After Trump gets virus, Congress reconsiders testing its own

U.S. & World

Senate Minority Leader Chuck Schumer of N.Y. walks outside the Senate floor on Capitol Hill, Thursday, Oct. 1, 2020, in Washington. (AP Photo/Manuel Balce Ceneta)

WASHINGTON (AP) — Congressional leaders said Friday they are taking a fresh look at requiring virus testing on Capitol Hill after President Donald Trump’s virus infection revived fears of an outbreak in the close, increasingly tense quarters of the House and Senate.

Just hours after news of Trump’s diagnosis shook Washington and the 2020 campaign, Sen. Mike Lee, R-Utah, became the latest member of Congress to test positive for the virus that has killed more than 205,000 Americans. Each had appeared publicly without masks at various events; Lee attended the introduction Saturday of Trump’s nominee for the Supreme Court, Amy Coney Barrett.

As Trump’s campaign canceled or postponed in-person events, anxiety spiked on Capitol Hill, where testing and tracing is offered, but not required, for anyone who thinks they may have been exposed to COVID-19.

“We simply cannot allow the administration’s cavalier attitude to adversely affect this branch of government,” said Senate Minority Leader Chuck Schumer in a statement. “It is imperative that all results be made public in order to contain a possible outbreak and so we can determine the need for senators and staff to quarantine or self-isolate.”

House Majority Leader Steny Hoyer said he spoke with House Speaker Nancy Pelosi Friday morning about boosting or requiring testing in the Capitol.

“We haven’t made a decision on that.
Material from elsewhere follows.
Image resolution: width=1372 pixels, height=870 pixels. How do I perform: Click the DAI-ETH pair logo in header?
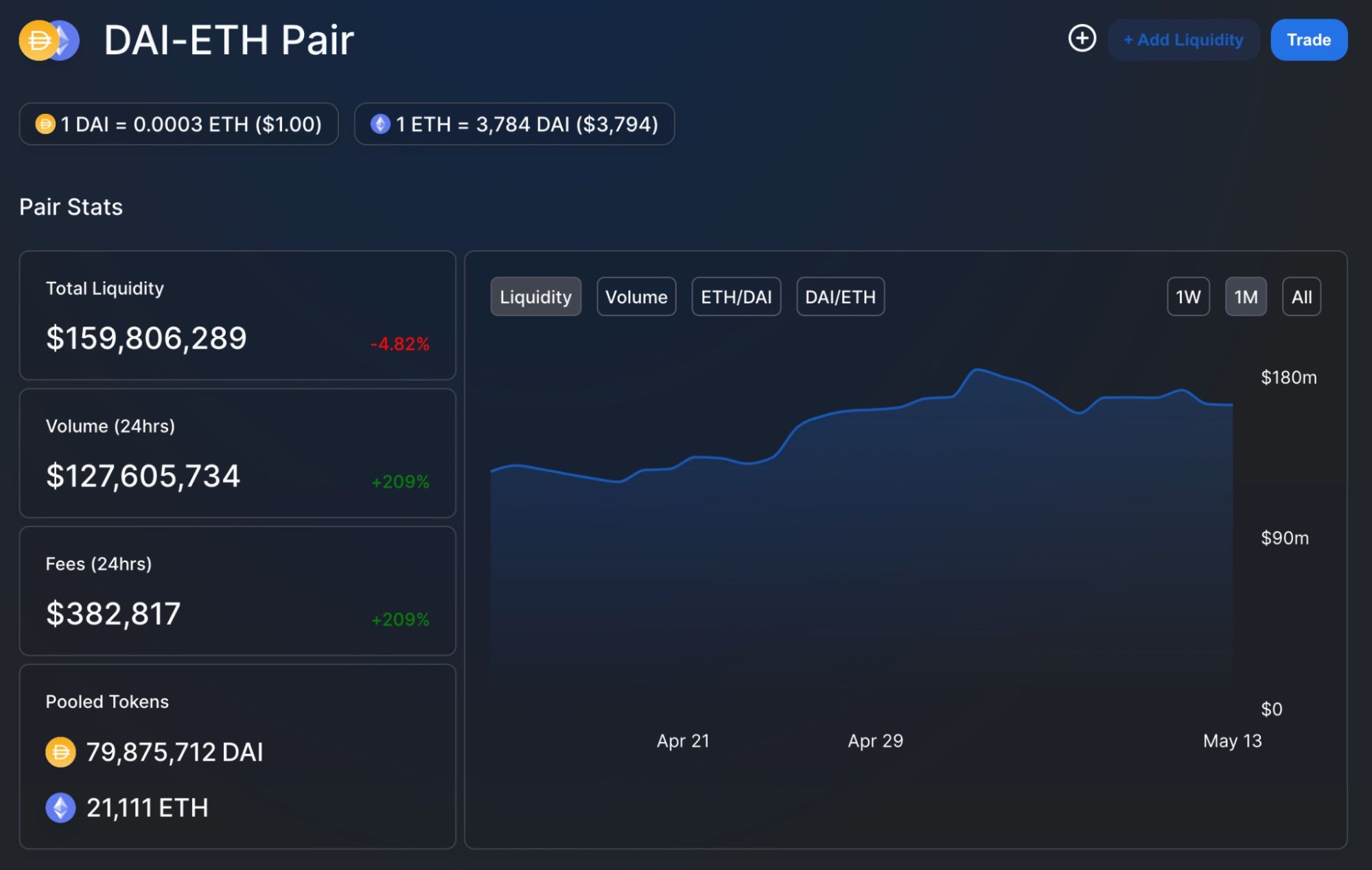pos(49,40)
In light of that we need to consult with our medical people,” Hoyer, D-Md., told reporters. He said one concern was doing reliable tests.
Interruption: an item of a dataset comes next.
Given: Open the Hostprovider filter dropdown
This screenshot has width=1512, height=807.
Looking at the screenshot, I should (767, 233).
Later, Pelosi’s office referred to a statement from the Capitol physician reiterating the current policy.

The dilemma facing Congress remains similar to what confronts schools, houses of worship, workplaces and the White House as the virus rampages across the United States. Nationally and on Capitol Hill, there are no comprehensive plans requiring testing or wearing masks.
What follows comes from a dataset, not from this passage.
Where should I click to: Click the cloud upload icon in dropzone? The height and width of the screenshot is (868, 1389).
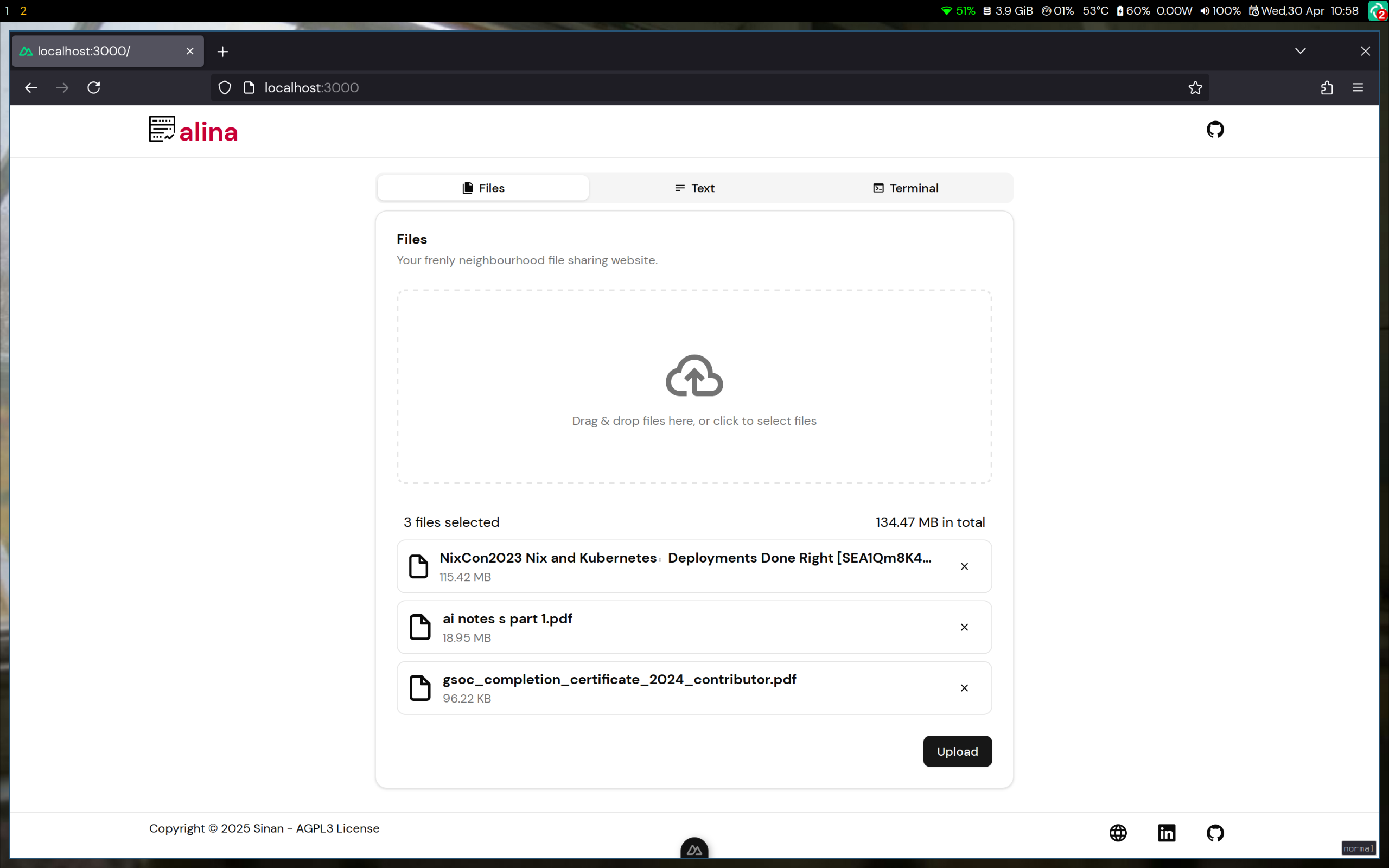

For months, leaders in Congress have resisted boosting the voluntary testing system there or accepting tests from the White House, saying supplies should go to frontline workers and the rest of America. But they’ve taken other precautions. The Capitol has been closed to visitors since March, and most offices and committee hearings are at least partially conducted remotely. House members can vote by proxy through their colleagues, to cut down on the number of people milling around.

But Capitol Hill remains a potential disease vector by any measure. It’s a warren of tunnels, parlors, tiny elevators and odd staircases traversed by chatty lawmakers who have flown in from all over. Many members are older and more vulnerable to infection. A few Republicans have refused to wear masks at times.

The potential for the virus to spread was abundant just in the last few days. Barrett visited with dozens of senators, including Lee, ahead of her confirmation hearings expected to begin Oct. 12. Several members of Congress attended the first presidential debate Tuesday in Cleveland, where members of the president’s family removed their masks during the 95-minute exchange. And then there was Friday’s House session.

Trump’s diagnosis amped up the atmosphere.

“I think it’s time my colleagues who are, you know, denying the science to, you know, stop their flat earth nonsense and, and protect themselves and others,” said Rep. Sean Patrick Maloney, D-N.Y.

“Everyone in the Capitol complex needs to be tested,” tweeted Sen. Chris Murphy, D-Conn. “Every Republican Senator or staff member who was in close contact with Trump needs to quarantine. No business should proceed in the Senate until we understand the scope of this crisis.”

Republicans were far more muted on the need for additional COVID precautions.

Rep. Brad Wenstrup, R-Ohio, a podiatrist, pointed out that some tests have been unreliable. Asked if his colleagues should wear masks more often, he replied, “It would help.”